Memory is one type of integrated circuitry, and is used in electronic systems for storing data. Integrated memory is usually fabricated in one or more arrays of individual memory cells. The memory cells are configured to retain or store memory in at least two different selectable states. In a binary system, the states are considered as either a “0” or a “1”. In other systems, at least some individual memory cells may be configured to store more than two levels or states of information.
One type of memory is phase change memory (PCM). Such memory utilizes phase change material as a programmable material. Example phase change materials that may be utilized in PCM are chalcogenide materials.
The phase change material reversibly transforms from one phase to another through application of appropriate stimulus.
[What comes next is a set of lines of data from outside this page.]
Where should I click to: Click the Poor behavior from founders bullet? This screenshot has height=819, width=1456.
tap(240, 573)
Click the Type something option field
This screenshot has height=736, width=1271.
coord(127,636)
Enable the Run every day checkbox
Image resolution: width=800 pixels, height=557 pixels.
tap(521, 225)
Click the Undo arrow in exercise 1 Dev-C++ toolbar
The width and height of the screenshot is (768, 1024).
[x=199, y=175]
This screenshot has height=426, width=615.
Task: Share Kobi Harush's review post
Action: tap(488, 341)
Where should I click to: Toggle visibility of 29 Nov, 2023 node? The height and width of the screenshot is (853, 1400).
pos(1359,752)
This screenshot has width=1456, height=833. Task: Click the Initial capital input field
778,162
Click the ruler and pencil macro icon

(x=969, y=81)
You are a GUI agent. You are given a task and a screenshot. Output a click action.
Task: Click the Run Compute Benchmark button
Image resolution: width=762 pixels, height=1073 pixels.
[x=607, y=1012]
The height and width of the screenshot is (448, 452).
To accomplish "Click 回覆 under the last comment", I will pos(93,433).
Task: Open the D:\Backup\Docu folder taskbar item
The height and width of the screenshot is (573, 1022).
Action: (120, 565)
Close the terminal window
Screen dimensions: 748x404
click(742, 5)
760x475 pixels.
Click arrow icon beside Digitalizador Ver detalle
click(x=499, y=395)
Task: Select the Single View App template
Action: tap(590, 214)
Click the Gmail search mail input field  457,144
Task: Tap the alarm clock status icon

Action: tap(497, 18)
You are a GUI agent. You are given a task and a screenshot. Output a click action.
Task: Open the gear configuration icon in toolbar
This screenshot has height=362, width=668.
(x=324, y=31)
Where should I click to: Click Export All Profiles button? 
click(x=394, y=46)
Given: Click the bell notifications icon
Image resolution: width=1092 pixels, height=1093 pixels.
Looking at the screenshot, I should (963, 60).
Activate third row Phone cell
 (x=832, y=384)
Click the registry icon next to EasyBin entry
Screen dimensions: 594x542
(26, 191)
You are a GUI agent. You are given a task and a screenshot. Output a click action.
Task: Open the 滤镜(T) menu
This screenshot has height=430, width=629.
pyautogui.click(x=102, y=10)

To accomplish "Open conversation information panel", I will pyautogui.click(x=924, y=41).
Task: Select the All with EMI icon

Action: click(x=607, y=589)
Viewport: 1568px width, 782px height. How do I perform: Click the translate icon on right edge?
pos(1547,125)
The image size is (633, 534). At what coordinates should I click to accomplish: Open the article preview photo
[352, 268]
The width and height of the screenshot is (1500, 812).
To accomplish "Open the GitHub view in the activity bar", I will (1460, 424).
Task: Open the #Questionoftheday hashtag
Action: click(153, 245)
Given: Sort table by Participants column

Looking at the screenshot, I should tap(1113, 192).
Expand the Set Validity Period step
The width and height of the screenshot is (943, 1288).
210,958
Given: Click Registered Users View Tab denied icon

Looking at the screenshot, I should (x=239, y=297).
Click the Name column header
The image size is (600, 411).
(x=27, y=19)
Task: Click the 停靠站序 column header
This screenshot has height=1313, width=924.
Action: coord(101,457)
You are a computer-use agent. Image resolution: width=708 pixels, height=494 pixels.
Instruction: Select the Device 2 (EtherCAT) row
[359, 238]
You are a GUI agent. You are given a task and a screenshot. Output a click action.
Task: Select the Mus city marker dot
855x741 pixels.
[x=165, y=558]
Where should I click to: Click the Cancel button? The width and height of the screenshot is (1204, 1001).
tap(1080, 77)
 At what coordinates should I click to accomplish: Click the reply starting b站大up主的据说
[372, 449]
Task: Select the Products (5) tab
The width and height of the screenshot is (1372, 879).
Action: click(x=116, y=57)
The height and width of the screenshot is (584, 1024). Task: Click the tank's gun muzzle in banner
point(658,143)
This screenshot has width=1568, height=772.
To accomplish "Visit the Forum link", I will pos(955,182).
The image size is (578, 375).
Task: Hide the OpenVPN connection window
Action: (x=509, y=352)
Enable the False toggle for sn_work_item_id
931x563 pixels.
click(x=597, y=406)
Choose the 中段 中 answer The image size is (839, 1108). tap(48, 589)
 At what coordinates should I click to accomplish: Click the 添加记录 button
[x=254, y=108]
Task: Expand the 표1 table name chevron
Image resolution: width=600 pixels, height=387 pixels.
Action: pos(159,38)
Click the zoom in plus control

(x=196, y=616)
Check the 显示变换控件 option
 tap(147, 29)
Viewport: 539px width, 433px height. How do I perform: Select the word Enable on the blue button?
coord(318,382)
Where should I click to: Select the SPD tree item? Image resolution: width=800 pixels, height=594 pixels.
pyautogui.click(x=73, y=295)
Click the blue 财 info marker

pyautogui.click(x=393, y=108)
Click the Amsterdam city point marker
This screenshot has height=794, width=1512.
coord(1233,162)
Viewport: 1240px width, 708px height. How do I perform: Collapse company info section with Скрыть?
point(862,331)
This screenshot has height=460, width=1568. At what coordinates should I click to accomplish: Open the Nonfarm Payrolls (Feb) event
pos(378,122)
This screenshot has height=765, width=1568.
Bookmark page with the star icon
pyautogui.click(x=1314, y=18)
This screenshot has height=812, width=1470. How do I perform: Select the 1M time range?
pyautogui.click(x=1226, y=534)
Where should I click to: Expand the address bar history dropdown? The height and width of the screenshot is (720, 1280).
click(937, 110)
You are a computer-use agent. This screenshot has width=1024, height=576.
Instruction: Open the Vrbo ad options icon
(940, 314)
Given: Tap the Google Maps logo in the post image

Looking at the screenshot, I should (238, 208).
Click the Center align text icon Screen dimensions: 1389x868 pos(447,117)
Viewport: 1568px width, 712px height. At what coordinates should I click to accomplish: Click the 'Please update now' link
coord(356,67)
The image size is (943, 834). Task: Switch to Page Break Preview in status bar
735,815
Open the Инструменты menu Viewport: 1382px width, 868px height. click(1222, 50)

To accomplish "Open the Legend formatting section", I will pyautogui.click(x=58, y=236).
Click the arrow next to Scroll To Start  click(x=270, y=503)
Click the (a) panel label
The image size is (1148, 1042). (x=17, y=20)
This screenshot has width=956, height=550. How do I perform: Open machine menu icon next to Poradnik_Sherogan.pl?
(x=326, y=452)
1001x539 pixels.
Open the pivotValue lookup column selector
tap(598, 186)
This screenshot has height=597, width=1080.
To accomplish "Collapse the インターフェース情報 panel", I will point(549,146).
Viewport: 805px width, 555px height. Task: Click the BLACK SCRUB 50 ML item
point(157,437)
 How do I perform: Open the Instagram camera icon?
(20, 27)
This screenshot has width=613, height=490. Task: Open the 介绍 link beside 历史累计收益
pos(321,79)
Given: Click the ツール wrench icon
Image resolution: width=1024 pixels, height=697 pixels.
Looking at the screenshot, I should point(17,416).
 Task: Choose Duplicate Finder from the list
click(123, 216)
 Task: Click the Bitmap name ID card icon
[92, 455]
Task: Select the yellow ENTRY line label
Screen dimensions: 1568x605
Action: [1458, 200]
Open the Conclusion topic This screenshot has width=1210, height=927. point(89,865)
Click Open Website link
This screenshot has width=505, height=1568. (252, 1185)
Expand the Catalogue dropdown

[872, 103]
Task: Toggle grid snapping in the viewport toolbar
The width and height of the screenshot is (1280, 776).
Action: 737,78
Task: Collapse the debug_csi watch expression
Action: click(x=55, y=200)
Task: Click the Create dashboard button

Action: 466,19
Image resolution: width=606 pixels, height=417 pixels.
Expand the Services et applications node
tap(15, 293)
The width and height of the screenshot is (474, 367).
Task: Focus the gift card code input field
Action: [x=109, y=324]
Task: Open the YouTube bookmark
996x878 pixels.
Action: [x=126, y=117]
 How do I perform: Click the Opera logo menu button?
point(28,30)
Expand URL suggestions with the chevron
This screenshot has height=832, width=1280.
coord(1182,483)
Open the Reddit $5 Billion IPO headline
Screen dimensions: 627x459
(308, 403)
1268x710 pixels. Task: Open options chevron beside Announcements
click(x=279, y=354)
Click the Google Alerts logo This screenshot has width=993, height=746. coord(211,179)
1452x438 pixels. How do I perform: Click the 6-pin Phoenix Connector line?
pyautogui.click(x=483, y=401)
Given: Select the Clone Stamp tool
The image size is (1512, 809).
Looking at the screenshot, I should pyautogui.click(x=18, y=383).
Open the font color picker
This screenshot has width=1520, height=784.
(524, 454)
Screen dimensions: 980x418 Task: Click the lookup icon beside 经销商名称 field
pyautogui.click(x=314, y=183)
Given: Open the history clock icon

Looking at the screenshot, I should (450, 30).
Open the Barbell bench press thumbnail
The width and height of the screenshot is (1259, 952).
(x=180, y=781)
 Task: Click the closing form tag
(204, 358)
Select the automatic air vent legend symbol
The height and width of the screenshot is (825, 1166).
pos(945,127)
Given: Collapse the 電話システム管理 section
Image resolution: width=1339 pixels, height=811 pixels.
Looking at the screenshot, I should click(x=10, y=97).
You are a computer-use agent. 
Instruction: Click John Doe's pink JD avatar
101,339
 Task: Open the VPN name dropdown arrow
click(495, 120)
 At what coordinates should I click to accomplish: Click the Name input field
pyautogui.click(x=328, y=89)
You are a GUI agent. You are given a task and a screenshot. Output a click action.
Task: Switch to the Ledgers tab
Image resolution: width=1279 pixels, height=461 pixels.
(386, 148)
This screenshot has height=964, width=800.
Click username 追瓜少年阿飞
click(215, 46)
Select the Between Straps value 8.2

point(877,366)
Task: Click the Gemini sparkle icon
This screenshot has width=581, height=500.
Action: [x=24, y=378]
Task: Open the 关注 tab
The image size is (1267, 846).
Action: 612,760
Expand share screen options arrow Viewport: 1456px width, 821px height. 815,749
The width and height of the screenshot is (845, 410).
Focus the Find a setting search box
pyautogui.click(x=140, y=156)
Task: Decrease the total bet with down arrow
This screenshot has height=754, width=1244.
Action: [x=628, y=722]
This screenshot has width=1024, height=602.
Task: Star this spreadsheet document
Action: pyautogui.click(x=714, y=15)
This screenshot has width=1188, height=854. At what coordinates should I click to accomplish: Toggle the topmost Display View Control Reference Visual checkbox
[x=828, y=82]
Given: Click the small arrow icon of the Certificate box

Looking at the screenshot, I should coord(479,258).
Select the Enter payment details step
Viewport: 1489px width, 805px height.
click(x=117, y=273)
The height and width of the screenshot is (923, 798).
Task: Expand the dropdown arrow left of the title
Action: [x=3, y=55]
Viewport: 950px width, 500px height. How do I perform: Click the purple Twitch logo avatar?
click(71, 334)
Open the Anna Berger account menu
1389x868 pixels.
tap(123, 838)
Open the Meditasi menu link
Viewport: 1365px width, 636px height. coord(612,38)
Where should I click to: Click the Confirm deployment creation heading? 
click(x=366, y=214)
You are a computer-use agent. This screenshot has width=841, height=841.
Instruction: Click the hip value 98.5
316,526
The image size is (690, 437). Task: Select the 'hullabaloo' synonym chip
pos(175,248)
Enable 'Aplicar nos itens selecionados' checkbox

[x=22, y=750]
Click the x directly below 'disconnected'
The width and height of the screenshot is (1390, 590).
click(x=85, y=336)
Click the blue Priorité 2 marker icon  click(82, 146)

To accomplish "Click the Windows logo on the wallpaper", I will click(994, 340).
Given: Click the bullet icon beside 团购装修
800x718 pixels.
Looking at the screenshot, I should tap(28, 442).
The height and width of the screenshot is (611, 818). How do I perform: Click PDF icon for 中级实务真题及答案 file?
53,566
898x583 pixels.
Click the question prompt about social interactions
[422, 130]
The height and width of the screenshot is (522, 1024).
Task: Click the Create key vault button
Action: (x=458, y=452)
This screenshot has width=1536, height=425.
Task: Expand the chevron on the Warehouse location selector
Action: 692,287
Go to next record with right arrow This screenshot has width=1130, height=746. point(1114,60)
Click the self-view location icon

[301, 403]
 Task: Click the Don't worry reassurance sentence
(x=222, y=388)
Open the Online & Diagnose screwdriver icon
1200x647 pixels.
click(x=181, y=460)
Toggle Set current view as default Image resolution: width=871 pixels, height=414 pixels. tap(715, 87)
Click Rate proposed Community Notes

Each phase may be utilized as a memory state, and thus an individual PCM cell may have two selectable memory states that correspond to two inducible phases of the phase change material.
A difficulty that may be encountered during utilization of PCM is described with reference to FIGS. 1 and 2. FIG. 1 shows a portion of a construction 10 comprising a PCM array. The array comprises memory cells 12-14, with each memory cell comprising phase change material 15. The phase change material is provided between a heater material 16 and an electrically conductive capping material 18. A bitline 20 extends across the memory cells 12-14, and is electrically coupled to the memory cells through the capping material 18. The memory cells are also electrically coupled to wordlines 22-24 that extend under the memory cells.
The illustrated memory cells 12-14 may be along a single column of the memory array, and accordingly are connected to a common bitline.
The wordlines may extend in and out of the page relative to the cross-sectional view of FIG. 1, and may connect the illustrated memory cells with other memory cells (not shown) along rows of the memory array.
Electrically insulative material 26 is provided between the memory cells. The electrically insulative material may comprise a single composition (as shown), or may comprise multiple different compositions.
Referring to FIG. 2, memory cell 13 may be selectively programmed through appropriate electrical stimulus along bitline 20 and wordline 23. Such programming may involve utilizing heater material 16 to raise a temperature of programmable material 15 to at least about a transition temperature suitable to alter crystallinity within material 15. Such temperature raise creates a region 28 within the programmable material of memory cell 13 having altered physical properties, and thus transitions the memory cell to a different memory state than the adjacent memory cells 12 and 14.
A problem that may occur during the programming of memory cell 13 is thermal crosstalk between memory cell 13 and the adjacent memory cells 12 and 14. Arrows 29 are provided to diagrammatically illustrate thermal energy migrating outwardly from memory cell 13 during the programming of such memory cell. The thermal crosstalk may cause a so-called “program-disturb” phenomena in which data is lost from a memory cell during programming of a neighboring memory cell.
It would be desirable to alleviate or prevent thermal crosstalk between neighboring memory cells of PCM arrays.